Aus- und Fortbildung

  • Teilnahme des Vorsitzenden des Richterbundes der Republik Kasachstan sowie seines Beraters an der Veranstaltung der Memorandumgruppe der Richterassoziationen in Tiflis
  • Teilnahme einer Verwaltungs- und Strafrichterin aus Almaty sowie eines Zivilrichters aus dem Kreisgebiet des Rayons Naurzum Kostanaj an dem multilateralen Hospitationsprogramm für deutschsprachige Richter und Staatsanwälte

Ausblick

Die Zusammenarbeit mit den kasachischen Partnerinstitutionen für das Jahr 2018 wird sich an den anstehenden Gesetzesreformen in Kasachstan orientieren.
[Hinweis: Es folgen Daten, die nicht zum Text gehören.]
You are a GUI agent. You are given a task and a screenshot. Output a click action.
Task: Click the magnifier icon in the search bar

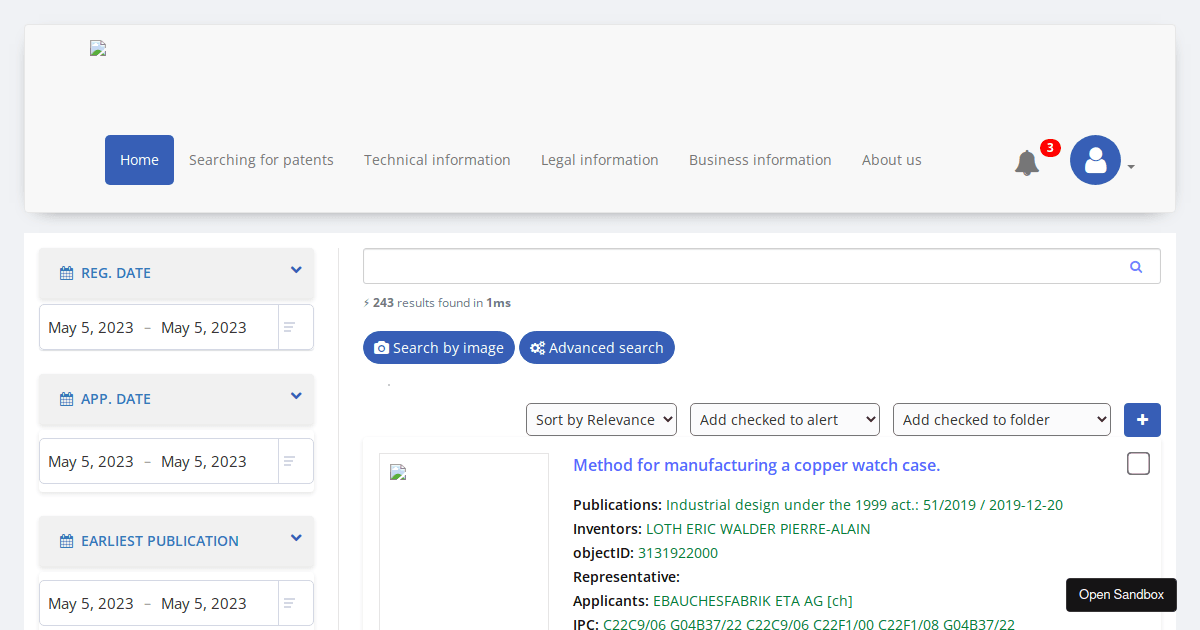coord(1135,266)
Dementsprechend werden insbesondere das Straf- und Strafprozessrecht sowie das Zivilrecht einen breiten Raum im Hinblick auf die Aktivitäten der IRZ einnehmen. Ferner werden die Kooperationen mit dem Verfassungsrat sowie dem Fortbildungsinstitut bei der Generalstaatsanwaltschaft fortgesetzt. Darüber hinaus ist geplant, die in den letzten Jahren mit dem kasachischen Justizministerium aufgenommene Kooperation zum geistigen Eigentum weiter zu vertiefen und auch auf andere Fachgebiete auszuweiten. Neben der Fortsetzung der Zusammenarbeit mit dem Obersten Gerichtshof soll auch die Partnerschaft mit kasachischen Anwälten und Notaren weiter ausgebaut werden.